It might feel silly, but let’s review what it means to solve the linear equation

\[ax = b\]

for \(x\).

If \(a\neq 0\), there is a unique solution, \(x=b/a\).
Otherwise,
- If also \(b=0\), then every value of \(x\) is a valid solution.
- Otherwise, there are no solutions.

It turns out that no matter how many equations and variables we have, the only three possibilities are the ones above: zero, one, or infinitely many solutions. The main difference is that the condition “\(a=0\)” has to be generalized.

Definition 3.1 (Consistent linear system) A linear system that has at least one solution is called consistent. Otherwise, it is inconsistent.

3.1.1 Two variables

Going one more baby step to two equations in two variables, we want to solve

\[ \begin{split} ax + by &= f, \\ cx + dy &= g. \end{split} \]

There is some easy geometric intuition here. Each equation represents a straight line in the plane, and solving both equations simultaneously means finding an intersection of these lines. Our cases above translate directly into:

If the lines are not parallel, there is a unique solution.
Otherwise,
- If the lines are identical, there are infinitely many solutions.
- Otherwise, there are no solutions.

It’s not hard to turn those statements into algebraic conditions. The slopes of the two lines are (ignoring infinities for a moment) \(-a/b\) and \(-c/d\), and we can say the slopes are equal if and only if \(ad=bc\).

If \(ad \neq bc\), there is a single solution.
Otherwise,
- If one equation is a multiple of the other, there are infinitely many solutions.
- Otherwise, there are no solutions.

Example 3.1 Find all solutions to the equations

\[ \begin{split} x - 3y & = 1, \\ -2x + 6y & = 2. \end{split} \]

Solution. We identify \((a,b,c,d)=(1,-3,-2,6)\), and \(ad-bc=6-6=0\). So we know there is not a unique solution (i.e., the lines are parallel). Dividing the second equation by \(-2\) leads to the equivalent system

\[ \begin{split} x - 3y & = 1, \\ x - 3y & = -1. \end{split} \]

It’s now clear that there is no way to satisfy both equations simultaneously. The system is inconsistent.

3.1.2 General case

Time to put on our big-kid pants. For \(m\) equations in \(n\) variables, we need to use subscripts rather than different letters for everything.

Definition 3.2 A linear-algebraic system, usually just written linear system, is the set of simultaneous equations \[ \begin{split} A_{11} x_1 + A_{12} x_2 + \cdots + A_{1n} x_n & = b_1 \\ A_{21} x_1 + A_{22} x_2 + \cdots + A_{2n} x_n & = b_2 \\ & \vdots \\ A_{m1} x_1 + A_{m2} x_2 + \cdots + A_{mn} x_n & = b_m, \end{split} \tag{3.1}\] where all the \(A_{ij}\) and \(b_i\) are assumed to be known. A solution of the system is a list of values \(x_1,\ldots,x_n\) that makes all the equations true.
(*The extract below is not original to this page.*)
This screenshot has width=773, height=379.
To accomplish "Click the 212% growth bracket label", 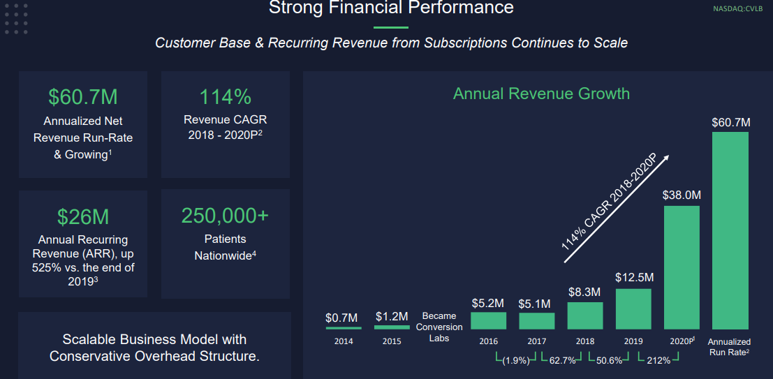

We want to gather similar elements in Equation 3.1 into collective mathematical objects.

Definition 3.3 (Vector) A vector is a finite collection of numbers known as its elements. The set of all vectors with \(n\) real-valued elements is denoted \(\real^n\). If the elements are complex numbers, we use the symbol \(\complex^n\).
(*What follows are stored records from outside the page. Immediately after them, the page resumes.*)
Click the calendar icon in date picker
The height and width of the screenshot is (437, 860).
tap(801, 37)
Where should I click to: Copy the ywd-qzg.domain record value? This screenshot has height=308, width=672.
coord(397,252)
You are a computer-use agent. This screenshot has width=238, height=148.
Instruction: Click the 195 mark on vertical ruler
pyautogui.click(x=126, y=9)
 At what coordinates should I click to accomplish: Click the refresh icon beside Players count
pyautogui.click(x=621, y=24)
I use boldfaced lowercase letters to represent vectors, and a subscript to refer to an individual element within one. For instance, \(x_3\) is the third element of a vector \(\bfx\).

Next, we come to the doubly-indexed values \(A_{ij}\). The first index is the equation number, and the second corresponds to the variable number. This implies a 2D table or array of values.

Definition 3.4 (Matrix) A matrix is an \(m\times n\) array of numbers known as its elements. The set of all \(m\times n\) matrices with real elements is denoted \(\rmn{m}{n}\), and with complex elements it’s \(\cmn{m}{n}\).

I use boldfaced uppercase letters to represent matrices, and a pair of subscripts to refer to an individual element within one. For instance, \(A_{23}\) is the element in row 2, column 3 of the matrix \(\bfA\).

Important

Matrix subscripts are always in the order row first, column second. (This is the opposite of Excel—which is just one of myriad reasons that Excel is evil.)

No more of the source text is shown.